----- Supplied records
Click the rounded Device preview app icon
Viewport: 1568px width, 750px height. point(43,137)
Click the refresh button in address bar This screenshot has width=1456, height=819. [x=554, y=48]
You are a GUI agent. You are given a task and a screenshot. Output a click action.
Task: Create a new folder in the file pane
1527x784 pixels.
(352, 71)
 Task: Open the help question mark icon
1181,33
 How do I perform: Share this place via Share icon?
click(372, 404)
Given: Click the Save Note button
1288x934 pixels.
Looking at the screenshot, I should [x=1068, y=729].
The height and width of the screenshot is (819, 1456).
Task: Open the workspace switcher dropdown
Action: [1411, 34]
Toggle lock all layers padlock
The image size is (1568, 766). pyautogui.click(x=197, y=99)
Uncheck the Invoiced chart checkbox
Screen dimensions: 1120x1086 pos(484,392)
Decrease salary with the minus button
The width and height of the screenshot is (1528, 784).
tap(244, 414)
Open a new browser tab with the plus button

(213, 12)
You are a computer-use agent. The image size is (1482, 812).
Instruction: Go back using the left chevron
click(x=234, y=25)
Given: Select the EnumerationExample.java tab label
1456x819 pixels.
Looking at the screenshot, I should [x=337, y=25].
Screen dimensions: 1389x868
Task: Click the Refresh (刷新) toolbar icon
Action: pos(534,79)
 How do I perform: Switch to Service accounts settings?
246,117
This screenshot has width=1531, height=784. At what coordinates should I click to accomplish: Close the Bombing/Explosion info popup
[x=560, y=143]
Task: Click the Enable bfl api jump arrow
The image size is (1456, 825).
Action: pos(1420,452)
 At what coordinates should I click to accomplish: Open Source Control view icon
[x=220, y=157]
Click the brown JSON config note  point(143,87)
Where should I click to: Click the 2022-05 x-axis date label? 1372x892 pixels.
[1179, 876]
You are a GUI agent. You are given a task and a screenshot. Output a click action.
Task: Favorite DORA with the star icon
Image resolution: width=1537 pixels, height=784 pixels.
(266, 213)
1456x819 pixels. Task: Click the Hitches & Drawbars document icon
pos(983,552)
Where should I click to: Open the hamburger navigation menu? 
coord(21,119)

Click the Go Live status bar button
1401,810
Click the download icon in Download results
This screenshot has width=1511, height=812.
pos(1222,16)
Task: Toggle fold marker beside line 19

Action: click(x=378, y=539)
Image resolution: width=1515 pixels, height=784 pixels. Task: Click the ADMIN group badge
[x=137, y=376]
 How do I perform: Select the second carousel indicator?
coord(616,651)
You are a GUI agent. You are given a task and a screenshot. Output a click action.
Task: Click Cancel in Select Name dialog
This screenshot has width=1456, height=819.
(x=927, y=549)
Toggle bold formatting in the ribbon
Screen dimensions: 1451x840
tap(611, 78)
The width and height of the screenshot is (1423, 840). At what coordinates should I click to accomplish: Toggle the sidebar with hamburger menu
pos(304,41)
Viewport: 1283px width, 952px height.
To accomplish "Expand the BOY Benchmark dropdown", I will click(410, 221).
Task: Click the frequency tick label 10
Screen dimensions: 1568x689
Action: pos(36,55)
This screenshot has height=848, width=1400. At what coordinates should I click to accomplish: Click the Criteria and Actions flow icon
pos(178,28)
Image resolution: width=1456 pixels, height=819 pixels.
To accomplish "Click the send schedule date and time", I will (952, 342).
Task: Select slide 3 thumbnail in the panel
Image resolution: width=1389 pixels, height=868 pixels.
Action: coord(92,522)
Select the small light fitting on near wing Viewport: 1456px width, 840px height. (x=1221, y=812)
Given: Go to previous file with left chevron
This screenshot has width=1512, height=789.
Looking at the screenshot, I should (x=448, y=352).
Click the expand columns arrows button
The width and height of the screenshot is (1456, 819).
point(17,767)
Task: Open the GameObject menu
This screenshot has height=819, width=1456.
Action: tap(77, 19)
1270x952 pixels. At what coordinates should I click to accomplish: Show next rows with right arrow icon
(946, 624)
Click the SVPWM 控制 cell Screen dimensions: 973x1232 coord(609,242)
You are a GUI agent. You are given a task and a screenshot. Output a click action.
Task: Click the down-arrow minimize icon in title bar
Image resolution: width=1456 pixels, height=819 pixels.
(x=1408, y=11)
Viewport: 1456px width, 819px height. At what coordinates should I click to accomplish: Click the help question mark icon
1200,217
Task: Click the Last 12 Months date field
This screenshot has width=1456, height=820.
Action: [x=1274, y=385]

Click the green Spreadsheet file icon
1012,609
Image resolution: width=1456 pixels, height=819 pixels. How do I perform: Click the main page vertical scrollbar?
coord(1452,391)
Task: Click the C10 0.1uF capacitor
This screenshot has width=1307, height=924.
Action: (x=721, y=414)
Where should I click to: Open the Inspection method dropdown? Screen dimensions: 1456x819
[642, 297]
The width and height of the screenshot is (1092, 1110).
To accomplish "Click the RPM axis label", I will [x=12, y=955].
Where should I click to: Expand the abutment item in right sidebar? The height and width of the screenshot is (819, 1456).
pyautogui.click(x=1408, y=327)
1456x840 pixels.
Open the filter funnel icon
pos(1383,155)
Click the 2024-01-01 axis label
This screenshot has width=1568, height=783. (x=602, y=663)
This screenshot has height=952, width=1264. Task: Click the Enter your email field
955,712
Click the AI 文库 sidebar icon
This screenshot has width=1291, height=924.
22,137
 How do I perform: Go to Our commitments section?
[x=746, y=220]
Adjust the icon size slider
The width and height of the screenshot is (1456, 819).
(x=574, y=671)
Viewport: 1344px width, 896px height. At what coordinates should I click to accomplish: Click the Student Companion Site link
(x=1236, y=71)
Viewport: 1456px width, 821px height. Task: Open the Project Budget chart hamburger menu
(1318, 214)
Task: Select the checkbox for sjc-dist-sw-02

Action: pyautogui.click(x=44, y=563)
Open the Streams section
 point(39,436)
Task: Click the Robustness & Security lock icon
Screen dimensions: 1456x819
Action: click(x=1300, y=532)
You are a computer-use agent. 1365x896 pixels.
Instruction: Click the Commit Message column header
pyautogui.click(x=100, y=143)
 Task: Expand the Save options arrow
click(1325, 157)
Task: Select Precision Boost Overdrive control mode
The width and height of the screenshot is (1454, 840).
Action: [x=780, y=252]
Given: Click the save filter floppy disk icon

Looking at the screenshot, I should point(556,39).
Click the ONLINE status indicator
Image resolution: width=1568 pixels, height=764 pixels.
----------
◆ **What the task requires**
Scan the records above for the string "computer", then copy each line where it turns up.

◆ **Response**
You are a computer-use agent. The image size is (1482, 812).
You are a computer-use agent. 1365x896 pixels.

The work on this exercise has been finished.